Abstract

A cDNA clone that is closely related to the granule-associated serine proteases of cytolytic T lymphocytes (CTL), called granzymes A-F, was isolated from a CTL expression library. The encoded serine protease, granzyme G, shows 70%-89% nucleotide identities to the granzymes C-F and, like those, consists of 228 amino acids preceded by the short propeptide Glu-Glu and a 18 residue long signal peptide. Granzyme G was identified by amino-terminal sequence analysis as a correctly processed and sorted protein stored in lysosome-like granules. The phylogenetic history of the granzyme multigene family was reconstructed by two tree-making methods and by Southern blot analyses of human, rat, and mouse DNA. Our results indicate differences in the evolutionary pathway between these species.
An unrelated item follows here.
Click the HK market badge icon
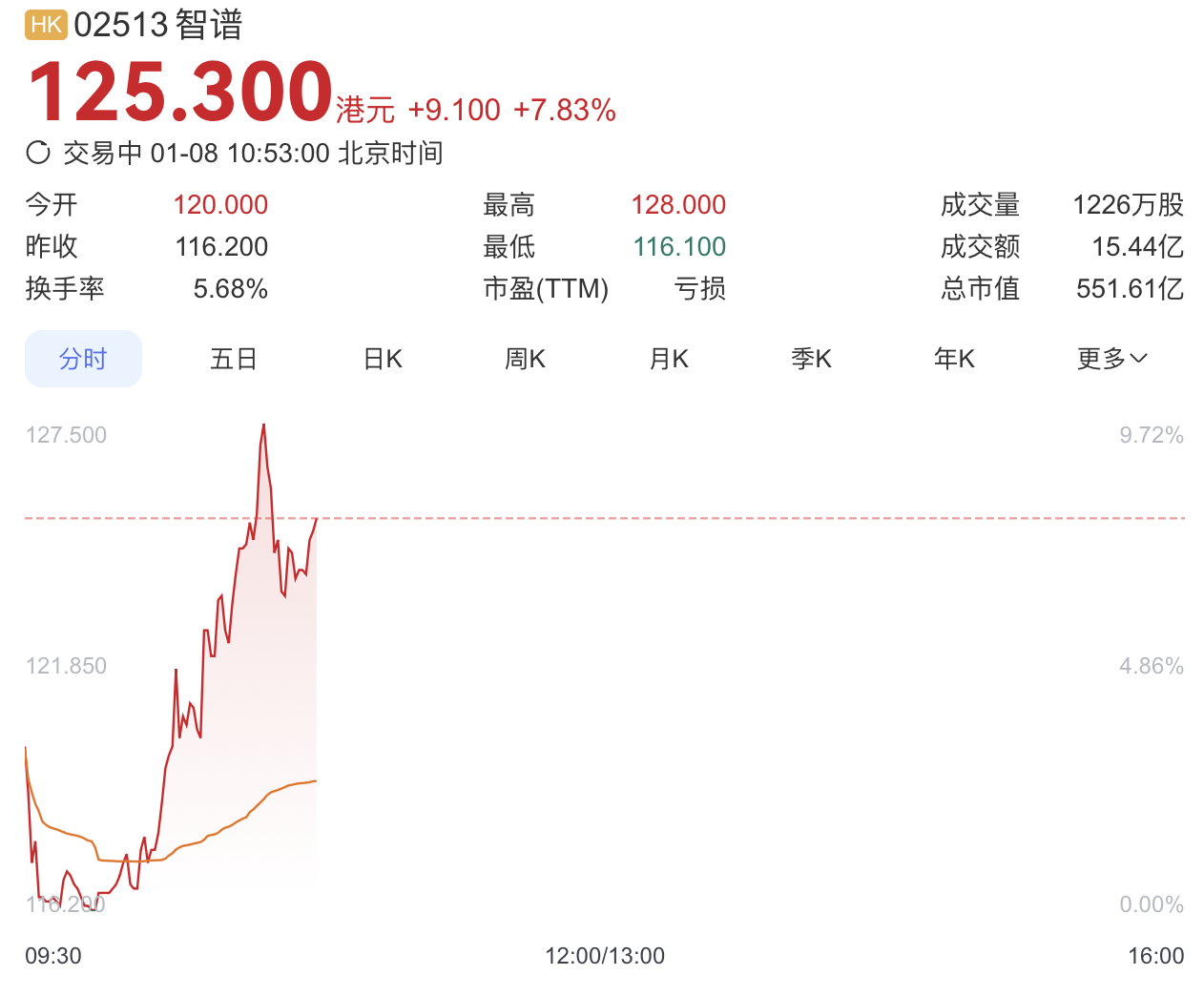Viewport: 1204px width, 996px height. click(46, 25)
The murine granzymes C-G descended from a progenitor present at the time of mammalian radiation. Granzyme C branched off first after the primate-rodent split and was involved in a recombination event with granzyme B before the rat-mouse divergence. Granzymes D and E have diverged after the mouse-rat speciation. However, no experimental evidence for the existence of a granzyme C-D-E-F-G equivalent was found in humans, and loss of the ancestral gene in the primate lineage is discussed. In view of the species differences in the number of granzyme gene copies during recent evolution, we propose that the murine granzymes B-G play several distinct roles in CTL-mediated effector functions as a response to quite recent changes of the biochemical environment.